** Opening DATA SECTION block **

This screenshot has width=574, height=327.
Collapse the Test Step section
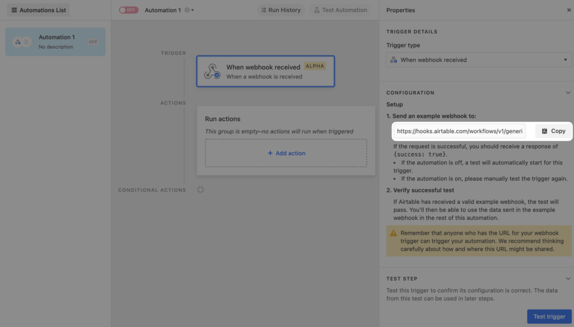pos(568,278)
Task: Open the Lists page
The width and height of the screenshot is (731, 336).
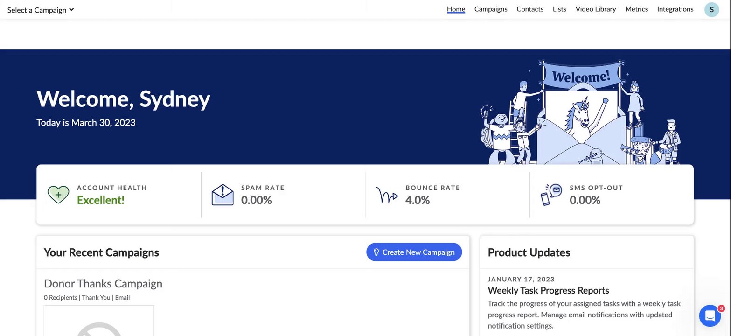Action: point(559,9)
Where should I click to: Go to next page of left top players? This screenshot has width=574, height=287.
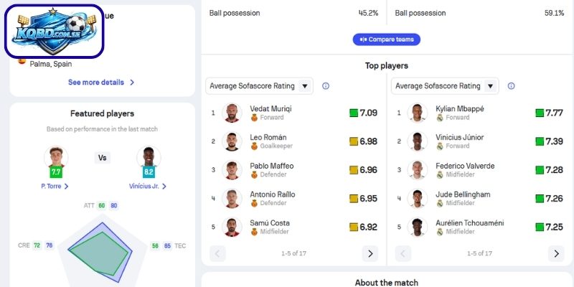click(370, 253)
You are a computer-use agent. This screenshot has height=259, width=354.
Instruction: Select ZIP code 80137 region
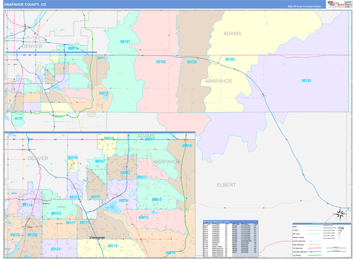tap(125, 42)
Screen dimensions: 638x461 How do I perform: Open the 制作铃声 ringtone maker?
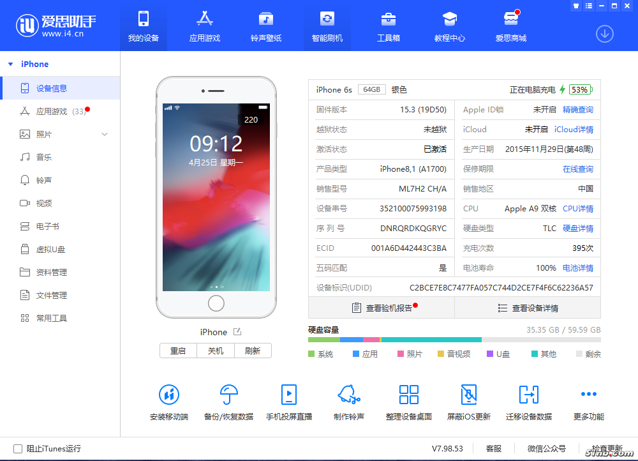tap(348, 402)
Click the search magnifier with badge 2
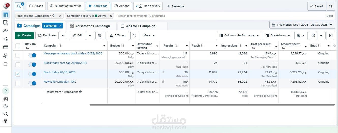The width and height of the screenshot is (338, 133). coord(19,6)
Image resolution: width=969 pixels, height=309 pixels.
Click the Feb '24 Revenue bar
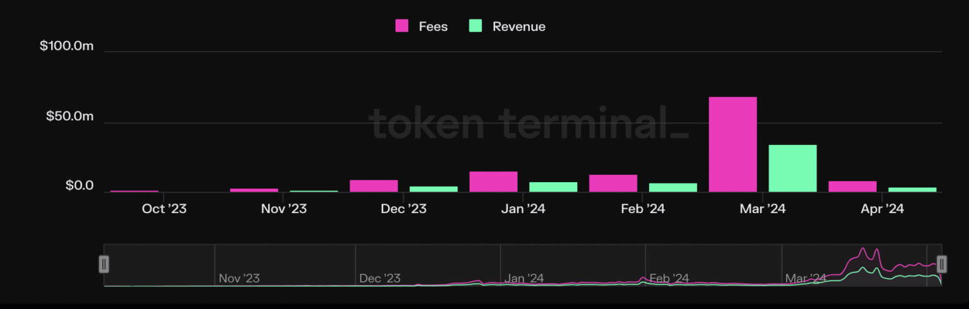(672, 187)
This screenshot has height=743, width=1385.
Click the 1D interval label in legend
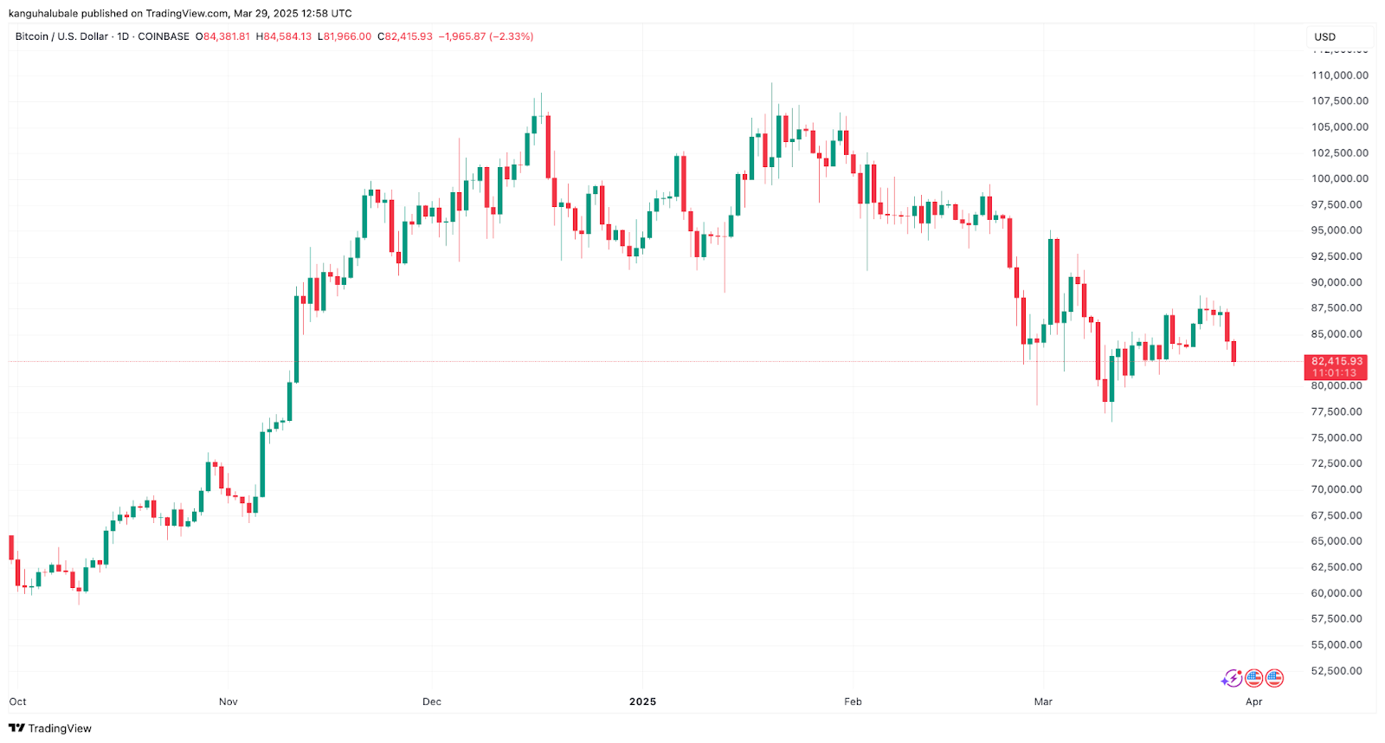123,36
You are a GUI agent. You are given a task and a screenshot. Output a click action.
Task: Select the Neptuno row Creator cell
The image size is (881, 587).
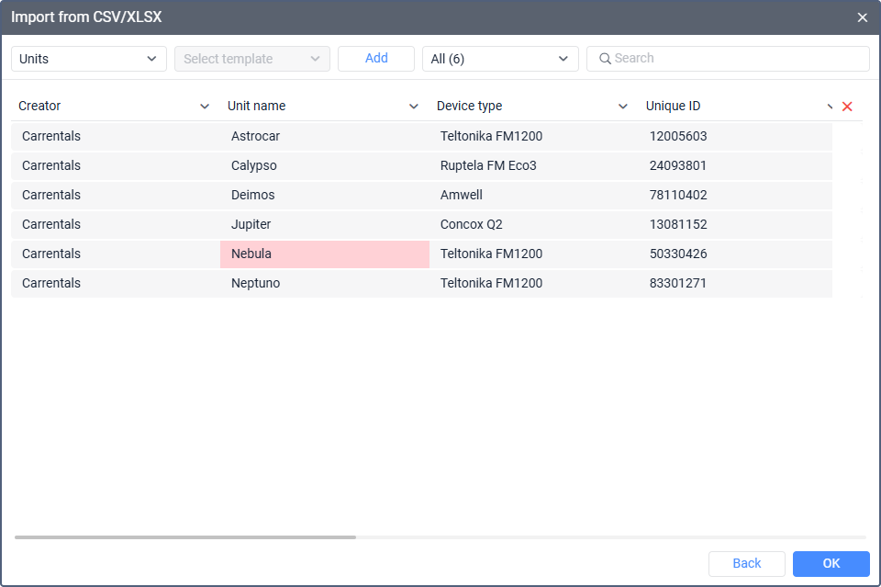point(116,284)
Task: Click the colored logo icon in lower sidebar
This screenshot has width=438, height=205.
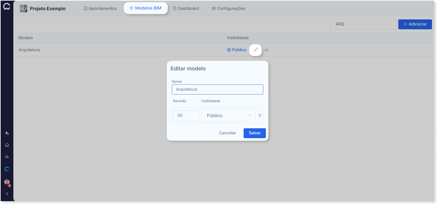Action: [7, 169]
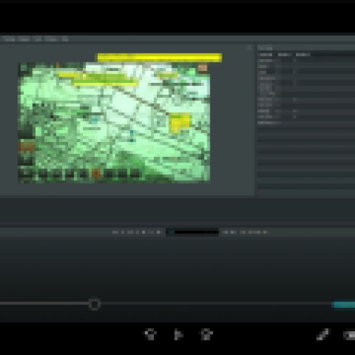Click the first menu item in the menu bar
Image resolution: width=355 pixels, height=355 pixels.
[x=9, y=39]
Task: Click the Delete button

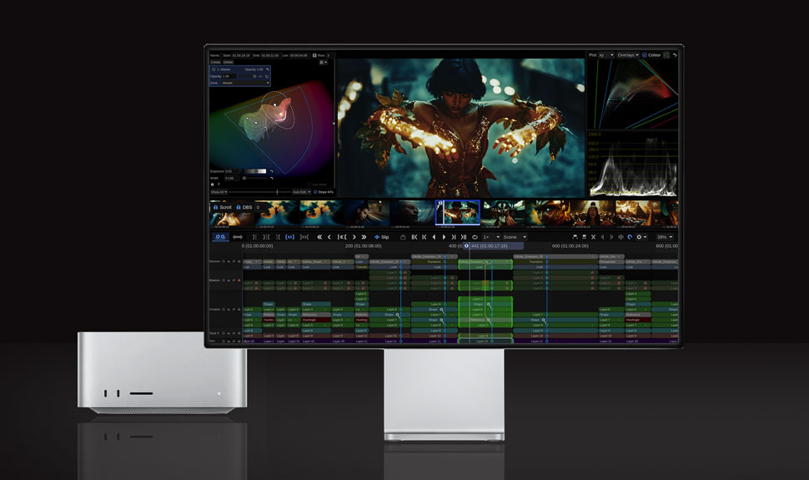Action: pos(228,62)
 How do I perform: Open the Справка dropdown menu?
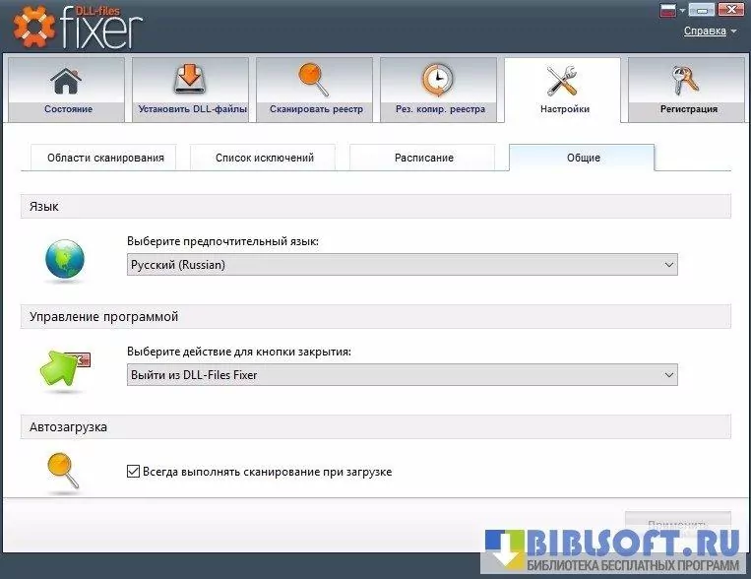pos(710,31)
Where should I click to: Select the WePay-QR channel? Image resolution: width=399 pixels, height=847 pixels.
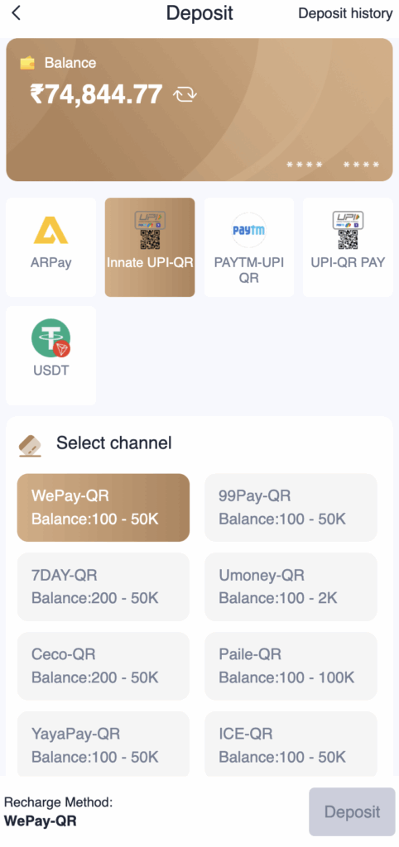pyautogui.click(x=103, y=508)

** Closing DATA SECTION block **

▶ EXERCISE AIM
Would you repeat the entries exactly, keeping the images out?

▶ REPLY TO THE EXERCISE
This screenshot has width=574, height=327.
Collapse the Test Step section
pos(568,278)
Task: Open the Lists page
The width and height of the screenshot is (731, 336).
Action: point(559,9)
Where should I click to: Go to next page of left top players? This screenshot has width=574, height=287.
click(370, 253)
You are a computer-use agent. This screenshot has height=259, width=354.
Instruction: Select ZIP code 80137 region
tap(125, 42)
Screen dimensions: 638x461 How do I perform: Open the 制作铃声 ringtone maker?
tap(348, 402)
Click the search magnifier with badge 2
The width and height of the screenshot is (338, 133). coord(19,6)
Image resolution: width=969 pixels, height=309 pixels.
Click the Feb '24 Revenue bar
(672, 187)
This screenshot has height=743, width=1385.
Click the 1D interval label in legend
123,36
You are a GUI agent. You are given a task and a screenshot. Output a click action.
Task: Select the Neptuno row Creator cell
The image size is (881, 587).
point(116,284)
Task: Click the colored logo icon in lower sidebar
This screenshot has width=438, height=205.
Action: [7, 169]
Click the first menu item in the menu bar
Image resolution: width=355 pixels, height=355 pixels.
[x=9, y=39]
Task: Click the Delete button

Action: pos(228,62)
 How do I perform: Open the Справка dropdown menu?
pos(710,31)
Where should I click to: Select the WePay-QR channel? Image resolution: width=399 pixels, height=847 pixels.
pyautogui.click(x=103, y=508)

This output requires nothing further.